U.S. Magistrate Judge Edward C. Voss signed the one-page order Tuesday, and it was received by the AP's lawyers on Thursday. Oral arguments on the AP's application have been scheduled for July 26 in U.S. District Court in Phoenix.
In papers filed last month, the AP said a sworn statement signed in May 2006 by IRS Special Agent Jeff Novitzky should be released in its entirety based on legal precedent and public interest. The affidavit was used to obtain a search warrant for Grimsley's home in Arizona.
The Major League Baseball Players Association opposes the AP request and also has asked to intervene. Voss is awaiting reply briefs, which are due July 19, before ruling on the union's application, AP lawyer David Bodney said.

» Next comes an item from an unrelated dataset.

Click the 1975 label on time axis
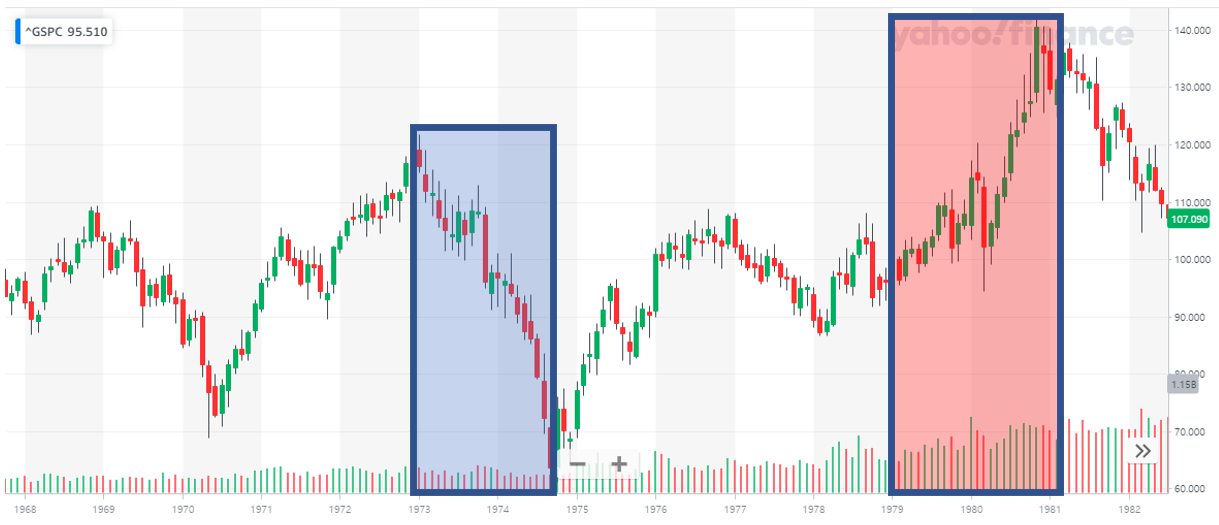Viewport: 1219px width, 525px height. (577, 509)
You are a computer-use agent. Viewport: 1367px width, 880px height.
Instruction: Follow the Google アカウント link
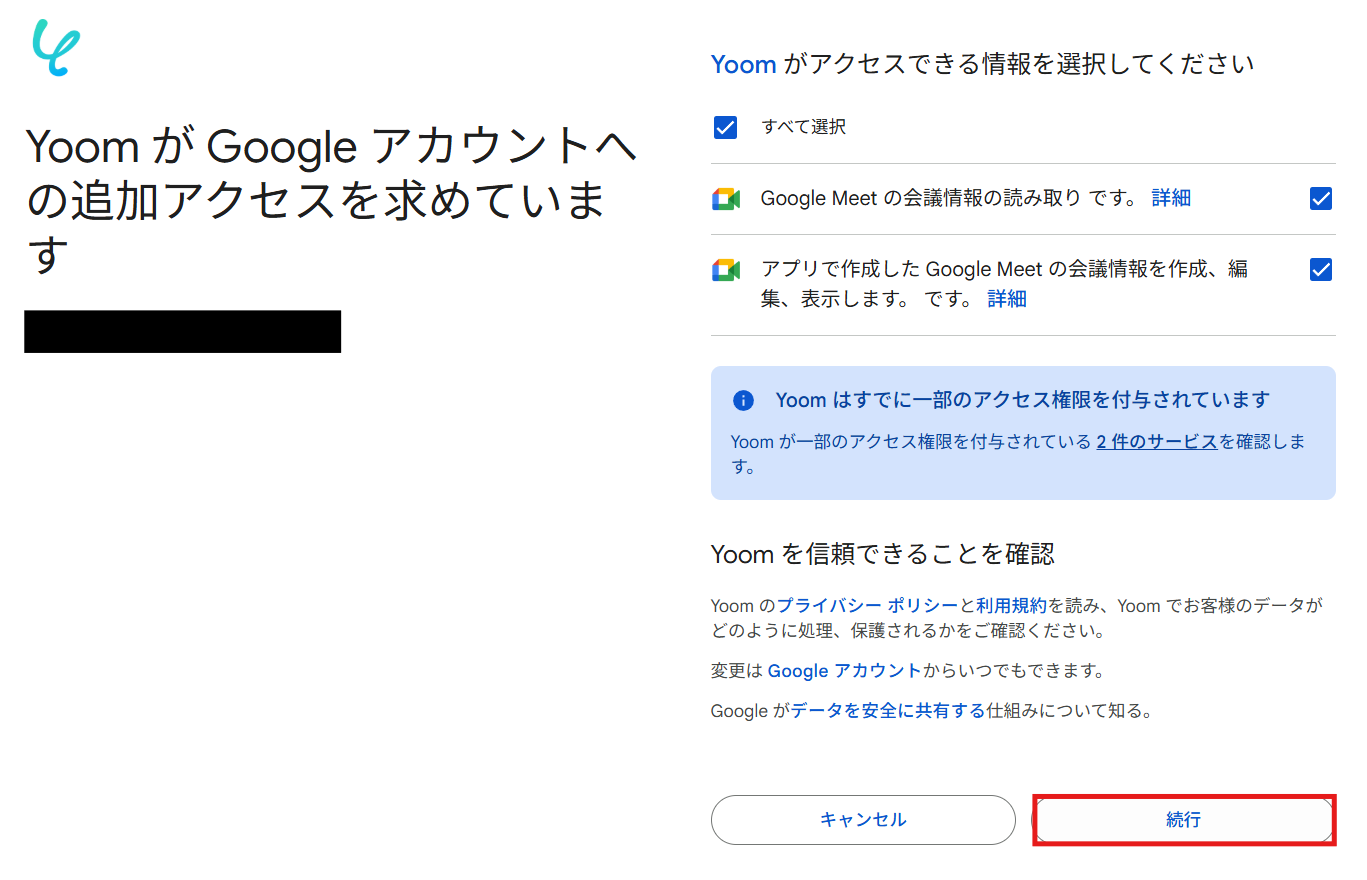[844, 671]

The U.S. Attorney's Office in San Francisco, which is handling the case for the government, filed papers this week opposing the AP application. It argued there is no right to disclosure and that the names should remain private because the investigation is ongoing.
David Segui told ESPN in June 2006 that he was one of the blacked-out names, and the Los Angeles Times reported last October that Roger Clemens, Andy Pettitte, Miguel Tejada, Brian Roberts and Jay Gibbons also were named.
Players in The Times' report denied using steroids, and Randy Hendricks, the agent for Clemens and Pettitte, said he was told Grimsley denied making the statements attributed to him by Novitzky. Grimsley has not commented publicly and Michael Ryan, then the U.S. Attorney in San Francisco, said the report contained "significant inaccuracies."
In a separate case in federal court in Central Islip, N.Y., Hearst Corp. asked a federal judge to make public a December 2005 sworn statement by Novitzky used to obtain a search warrant for the home of former New York Mets clubhouse attendant Kirk Radomski.
Radomski implicated individuals in the use of performance-enhancing drugs and Hearst wants the names of up to 23 players in that sworn statement to be revealed. The U.S. Attorney in San Francisco and the players' association are also opposed to the release of names in that case.
U.S. District Court Judge Thomas C. Platt won't decide whether to schedule a hearing in the Hearst case until after reply briefs are submitted July 23.